Although this book is supposedly focused in on the influence of geography in making and breaking nations, it is actually what we used to call "Social Studies" --- a combined analysis of all the factors of geography, demographics, history, economics, and politics that go into constituting a nation state.
PART III. AMERICA'S DESTINY is the 25% of the book that most interested me. The other 75% is just OK, because it is an agglomeration of themes that students of world history and current events will probably already be familiar with. I didn't care for the lack of focus among so many topics. The chapter on Mexico starts with a rambling history of the Roman Empire followed up by a digression into our wars in Iran and Afghanistan, the history of China, India, Venice and the 18th Century mutiny of Indian troops against British Colonialists.
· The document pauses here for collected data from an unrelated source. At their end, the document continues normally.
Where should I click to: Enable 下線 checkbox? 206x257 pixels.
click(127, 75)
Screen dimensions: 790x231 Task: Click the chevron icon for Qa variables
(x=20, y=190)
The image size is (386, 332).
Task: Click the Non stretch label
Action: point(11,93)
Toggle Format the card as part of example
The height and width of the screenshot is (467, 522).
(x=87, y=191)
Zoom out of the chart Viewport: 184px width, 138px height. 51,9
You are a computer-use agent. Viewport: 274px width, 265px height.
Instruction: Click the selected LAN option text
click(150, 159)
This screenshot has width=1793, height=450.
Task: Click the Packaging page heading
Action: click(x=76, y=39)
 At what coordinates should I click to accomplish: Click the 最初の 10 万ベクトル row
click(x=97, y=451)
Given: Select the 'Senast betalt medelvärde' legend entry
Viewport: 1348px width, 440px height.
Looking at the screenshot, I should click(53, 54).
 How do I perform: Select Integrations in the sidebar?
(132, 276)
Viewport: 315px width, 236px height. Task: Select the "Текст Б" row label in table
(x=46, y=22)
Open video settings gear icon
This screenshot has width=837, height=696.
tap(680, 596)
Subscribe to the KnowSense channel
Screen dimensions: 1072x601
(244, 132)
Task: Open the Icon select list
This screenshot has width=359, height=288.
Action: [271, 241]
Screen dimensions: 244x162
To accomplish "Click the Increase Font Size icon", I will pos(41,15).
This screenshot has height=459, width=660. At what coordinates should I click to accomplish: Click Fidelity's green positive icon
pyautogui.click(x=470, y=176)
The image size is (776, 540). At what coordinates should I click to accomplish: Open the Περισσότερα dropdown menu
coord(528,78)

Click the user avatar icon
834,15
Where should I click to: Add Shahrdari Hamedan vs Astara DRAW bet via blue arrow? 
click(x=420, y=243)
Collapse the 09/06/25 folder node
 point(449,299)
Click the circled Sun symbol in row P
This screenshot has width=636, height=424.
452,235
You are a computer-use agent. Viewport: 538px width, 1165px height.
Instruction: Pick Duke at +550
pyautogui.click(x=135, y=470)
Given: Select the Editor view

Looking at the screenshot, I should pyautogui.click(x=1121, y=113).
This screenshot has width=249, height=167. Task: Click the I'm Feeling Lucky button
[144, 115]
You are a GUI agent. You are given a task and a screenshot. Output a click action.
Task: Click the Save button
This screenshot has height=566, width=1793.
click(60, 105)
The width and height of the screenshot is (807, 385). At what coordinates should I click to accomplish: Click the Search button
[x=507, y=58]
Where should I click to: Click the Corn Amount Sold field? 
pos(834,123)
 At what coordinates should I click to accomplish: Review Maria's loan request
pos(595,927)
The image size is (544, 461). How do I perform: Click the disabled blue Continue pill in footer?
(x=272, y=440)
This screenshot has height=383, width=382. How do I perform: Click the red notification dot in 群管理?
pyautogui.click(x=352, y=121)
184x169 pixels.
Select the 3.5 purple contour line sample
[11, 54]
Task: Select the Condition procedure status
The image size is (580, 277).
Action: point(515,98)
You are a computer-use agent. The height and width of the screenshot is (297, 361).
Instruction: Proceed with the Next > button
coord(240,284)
However, those who aren't already familiar with these topics of World History 101 and are looking for the widest possible introduction to the geography, demographics, history, economics, politics, and current events in all parts of the world may enjoy Kaplan's "stream of consciousness" approach.
Unlike most of Kaplan's earlier work (examples include Surrender or Starve: Travels in Ethiopia, Sudan, Somalia, and Eritrea or Soldiers of God: With Islamic Warriors in Afghanistan and Pakistan (Vintage Departures)) which relied on Kaplan's first-hand impressions and a lot of 'man in the street' perspectives, "The Revenge of Geography" takes a relatively detached and scholarly approach to illustrating Kaplan's view of the world we live in. Using a very broad definition of geography to include a lot of what might otherwise be called social science, Kaplan seeks to describe real constraints on how nations and populations can and will act in order to chart a middle course between an overly idealistic liberal internationalism (or its close cousin, neoconservatism) or an excessively pessimistic and ethnically/geographically deterministic IR realism. The net effect is an attempt to, as he approvingly quotes Braudel, make us more aware of our limits in order to have "more power to affect outcomes within them".
Divided into three parts, the first draws upon a range of mainly western thinkers (including Mackinder, Braudel, Spengler and Mahan) to explain various IR streams of thought with particular reference to the impact and constraints of (broadly defined) geography, while the second focuses on the history, geography and constraints of six key regions or powers (Europe, Russia, China, India, Iran and Turkey) and surrounding nations.